This is an operation to remove the right side of the colon or part of it and usually part of the end of the small bowel. It is commonly performed for bowel cancer, other tumours, large polyps that cannot be removed at colonoscopy, and inflammatory conditions of the bowel, especially Crohn’s disease. Occasionally, appendicitis can be sufficiently damaging that it needs a right hemicolectomy to be performed.
It can be performed “open” with an incision in the abdominal wall or laparoscopically, commonly called “key hole surgery”.
After the end of the small bowel and the resected part of the right colon are removed, along with their blood supply, the two ends of bowel are joined together (anastomosed) with stitches or stapling devices.
It is uncommon to require a bag or stoma in association with a right hemicolectomy.
You will require some time in hospital following the surgery – 2-5 days after laparoscopic procedure and up to 7 days after an open procedure, depending on how soon after the surgery you are able to tolerate a diet and comfortable enough to move around.
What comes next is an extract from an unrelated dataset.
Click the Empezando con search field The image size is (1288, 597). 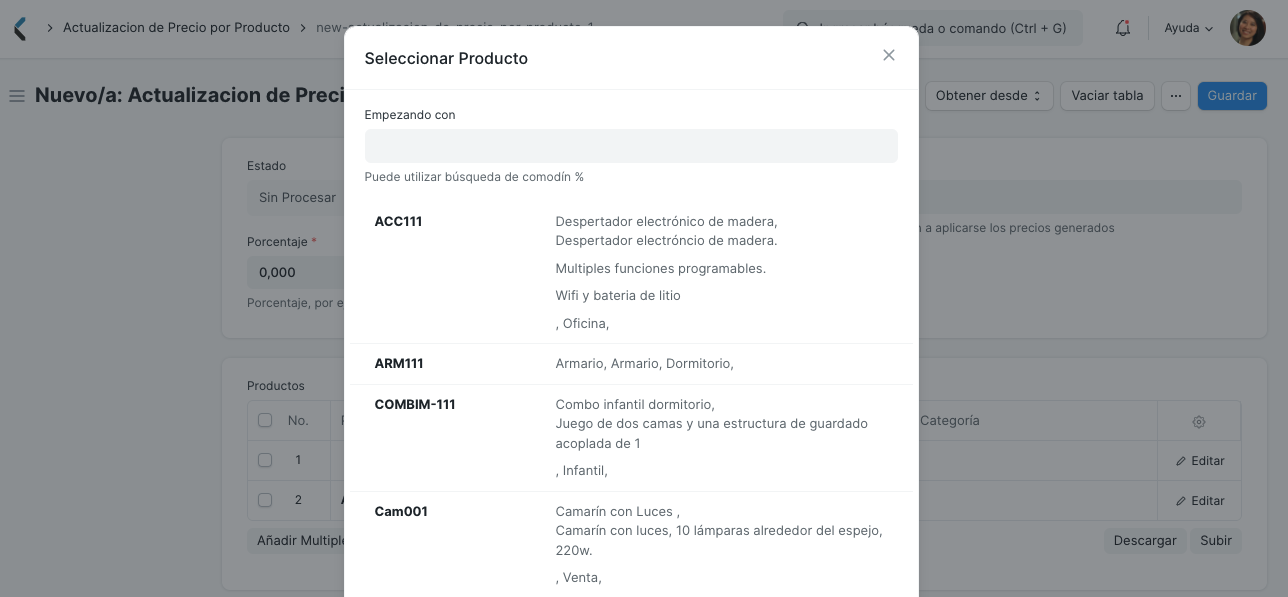pos(631,146)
As with any major bowel resection, there are risks/complications – either specifically related to the bowel, either a leak or a bleed at the join (anastomosis), or generally related to an operation, such as wound infection, chest infection, leg and lung clots (deep venous thrombosis and pulmonary emboli). The surgery can also be associated with exacerbations of other medical conditions such as problems with your heart and lungs, diabetes, blood pressure and kidney problems.
It is important to discuss the specifics of your operation with your surgeon.